Demean and standardise a 4d array within a 3d mask?

import numpy as np

ts = np.random.rand(40,45,40,1000)
mask = np.random.randint(2, size=(40,45,40),dtype=bool)

#creating a masked array
ts_m = np.ma.array(ts, mask=ts*~mask[:,:,:,np.newaxis])
#demeaning
ts_md = ts_m - ts_m.mean(axis=3)[:,:,:,np.newaxis]
#standardisation
ts_mds = ts_md / ts_md.std(ddof=1,axis=3)[:,:,:,np.newaxis]

I would like to demean ts (along axis 3), and divide by its standard deviation (along axis 3), all within the mask.

Am I doing this correctly ?

Is there a faster method ?

Solution

You have a couple of options available to you.

The first is to use masked arrays as you are doing, but provide a proper mask and use the masked functions. Right now, your code is computing all the means and standard deviations, and slapping a mask on the result. To skip masked elements, use np.ma.mean and np.ma.std, and thereby avoid doing a whole lot of extra work.

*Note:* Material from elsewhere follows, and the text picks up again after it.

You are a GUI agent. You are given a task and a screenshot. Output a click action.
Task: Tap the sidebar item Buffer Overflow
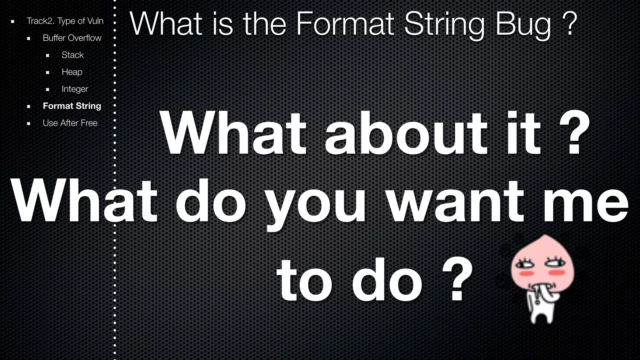point(72,38)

As you correctly understood, the size of the mask must match that of the data. While multiplying by the data gives you the correct size, it is expensive and gives the wrong result in the general case since the mask will be zero whenever either data or mask is zero. A better approach would be to create a view of the mask repeated along the last (new) dimension. You can use np.broadcast_to if you get the trailing dimensions to match up first:

ts = np.random.rand(40, 45, 40, 1000)
mask = np.random.randint(2, size=(40, 45, 40), dtype=np.bool)

#creating a masked array
ts_m = np.ma.array(ts, mask=np.broadcast_to(mask[..., None], ts.shape)
#demeaning
ts_md = ts_m - np.ma.mean(ts_m, axis=3)[..., None]
#standardisation
ts_mds = ts_md / np.ma.std(ts_m, ddof=1,axis=3)[..., None]

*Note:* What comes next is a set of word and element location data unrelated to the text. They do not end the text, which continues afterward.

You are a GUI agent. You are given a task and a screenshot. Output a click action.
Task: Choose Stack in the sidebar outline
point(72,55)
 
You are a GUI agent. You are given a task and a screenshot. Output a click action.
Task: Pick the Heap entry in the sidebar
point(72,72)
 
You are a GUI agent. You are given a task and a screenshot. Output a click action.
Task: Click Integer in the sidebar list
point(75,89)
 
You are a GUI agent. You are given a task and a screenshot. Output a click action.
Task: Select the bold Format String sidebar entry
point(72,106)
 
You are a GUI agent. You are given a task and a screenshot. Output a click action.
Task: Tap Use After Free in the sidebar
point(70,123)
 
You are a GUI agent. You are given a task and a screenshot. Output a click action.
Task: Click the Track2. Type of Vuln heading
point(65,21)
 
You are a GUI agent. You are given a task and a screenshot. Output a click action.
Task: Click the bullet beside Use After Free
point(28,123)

The mask is read only, and because it likely has a dimension with zero stride, can sometimes do unexpected things. The broadcasted version here is roughly equivalent to

np.lib.stride_tricks.as_strided(mask, ts.shape, (*mask.strides, 0), writeable=False)

Both versions create views to the original data, so are very fast. They just allocate a new array object that points to the existing data, which is not copied. Keep in mind that np.lib.stride_tricks.as_strided is a sledgehammer that should be used with the utmost care. It will crash your interpreted any day if you let it.

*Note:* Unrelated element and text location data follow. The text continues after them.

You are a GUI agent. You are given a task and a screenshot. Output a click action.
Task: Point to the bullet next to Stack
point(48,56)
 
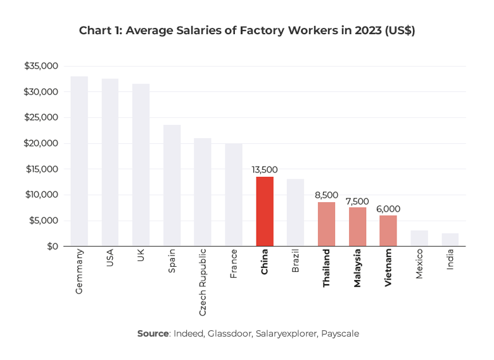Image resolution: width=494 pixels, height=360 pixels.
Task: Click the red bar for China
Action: click(x=265, y=211)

Note: The mask in a masked array is interpreted as True being masked, while Boolean indexing arrays are interpreted with False masked. Depending on how it's obtained and it's meaning in your real code, you may want to invert the mask

mask=np.broadcast_to(~mask[..., None], ...)

Another option is to implement the masking yourself. There are two ways you can do that. If you do it up-front, the mask will be applied to the leading dimensions of your data:

ts = np.random.rand(40, 45, 40, 1000)
mask = np.random.randint(2, size=(40, 45, 40), dtype=np.bool)

#creating a masked array
mask = ~mask  # optional, see note above
ts_m = ts[mask]
#demeaning
ts_md = ts_m - ts_m.mean(axis=-1)
#standardisation
ts_mds = ts_md / ts_md.std(ddof=1,axis=-1)
# reshaping
result = np.empty_like(ts)  # alternatively, np.zeros_like
result[mask] = ts_mds

This option may be cheaper than a masked array because the initial masking step creates a 40*45*40-mask_size x 1000 array, and only replaces it into the masked area of the result when finished, instead of operating on the full sized data and preserving shape.

The third option is only really useful if you have only a small number of elements masked out. It's essentially what your original code is doing: perform all the commutations, and apply the mask to the result.

More Tips

Ellipsis is a special object that means "all the remaining dimensions". It's usually abbreviated ... in slice notation. np.newaxis is an alias for None. Combine those pieces of information, and you get that [: :, :, np.newaxis] can be written more cleanly and elegantly as [..., None]. The latter is more general since it works for an arbitrary number of dimensions.

Numpy allows for negative axis indices. A nicer way to say "last axis" is generally axis=-1.